2010-04-08 JOHANNESBURG (Reuters) - The firebrand youth leader of South Africa's ruling party made clear on Thursday he will not be silenced, demanding Zimbabwe-style land seizures from white farmers and vowing to keep singing a controversial song.
Under pressure after the murder of white supremacist Eugene Terre'blanche stoked fears of racial strife, the African National Congress told members on Wednesday to avoid inflammatory songs and comment.
Youth League leader Julius Malema said he would accede to the demand to drop the phrase "Kill the Boer" from the song which dates from the era of the struggle against apartheid, but keep singing the rest of it. Boer is the Afrikaans word for a farmer.

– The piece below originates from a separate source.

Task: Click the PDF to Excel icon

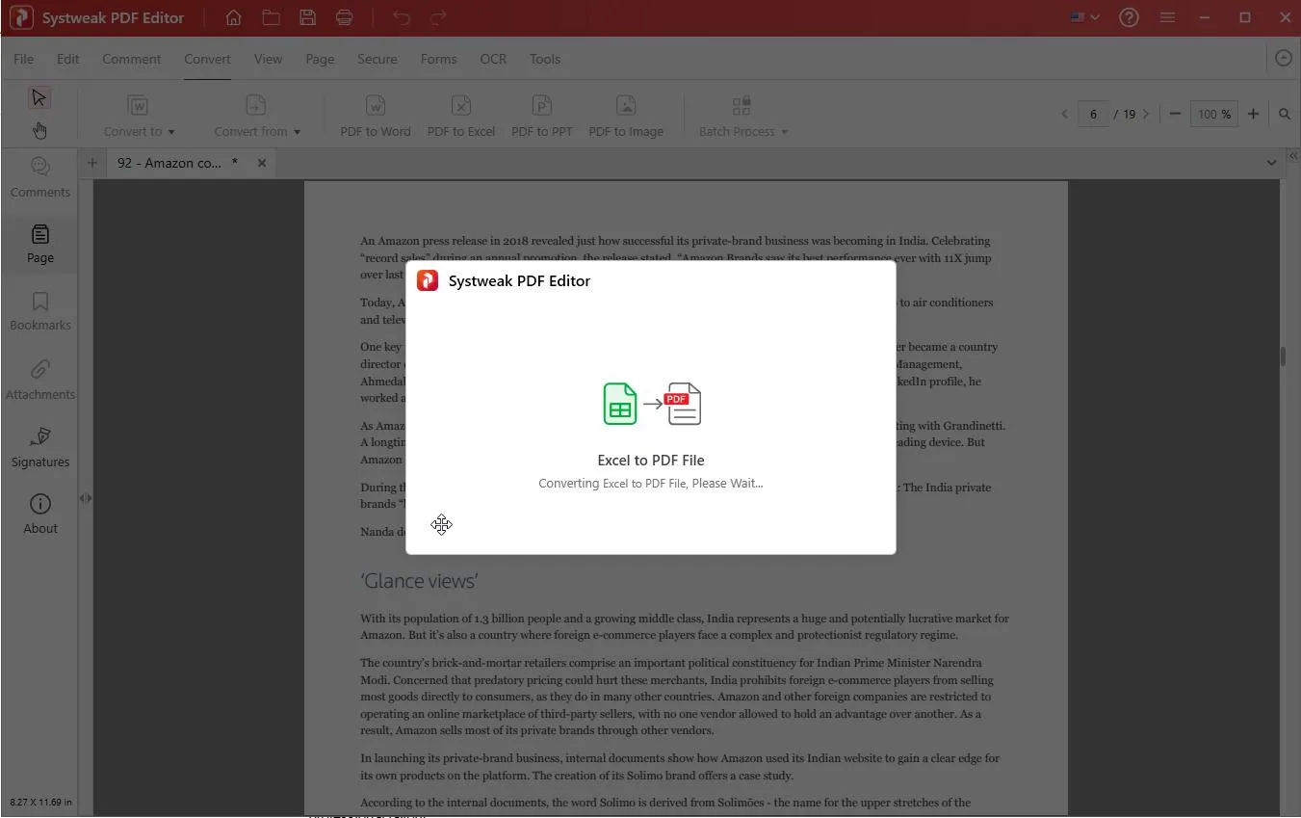Action: tap(461, 106)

"We will take out the 'Kill the Boer' in the song," Malema told a press conference. "We do so because the ANC says we should restrain ourselves."
Malema, 29, is accused by critics of encouraging racial division 16 years after the end of white minority rule and opposition parties have called on President Jacob Zuma to rein him in.

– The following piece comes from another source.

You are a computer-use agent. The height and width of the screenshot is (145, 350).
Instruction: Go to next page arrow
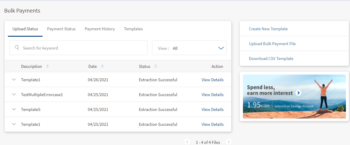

But Malema has a passionate following within the youth wing and among many other black South Africans who complain they have not benefitted as much as they should from majority rule.
Malema dimissed accusations that his singing of "Kill the Boer" was a factor in Saturday's murder of Terre'blanche by two black workers -- which police suspect was over a pay dispute.
"We have no blood on our hands," said Malema, who threw a British journalist out of the news conference, calling him a bastard with a "white tendency".
The ANC rejects the suggestion of a link to the song and appealed on Thursday against a court's decision to ban it on the grounds that it is hate speech and unconstitutional.
Malema was speaking after his return from a visit to Zimbabwe, where he met President Robert Mugabe and hailed the seizure of white-owned farms to give to landless blacks as a success that South Africa should emulate.
"We are in a serious economic struggle that seeks to redistribute the wealth to the people. This is what we need the ANC to champion," said Malema, who has no direct influence over party policy and also champions mine nationalisation.
"Land reform in Zimbabwe has been very successful."
Malema said land seizures in South Africa should be "aggressive" and "militant" but he was not calling for violence.
Mugabe's critics say his land confiscations helped ruin the country's rich agriculture and drive more than three million Zimbabweans overseas -- most to seek work in South Africa.
Parliament in South Africa is set to review a draft policy later this month for a new land tenure system, although the government in Africa's biggest economy and largest maize producer stresses this will not mean nationalising land.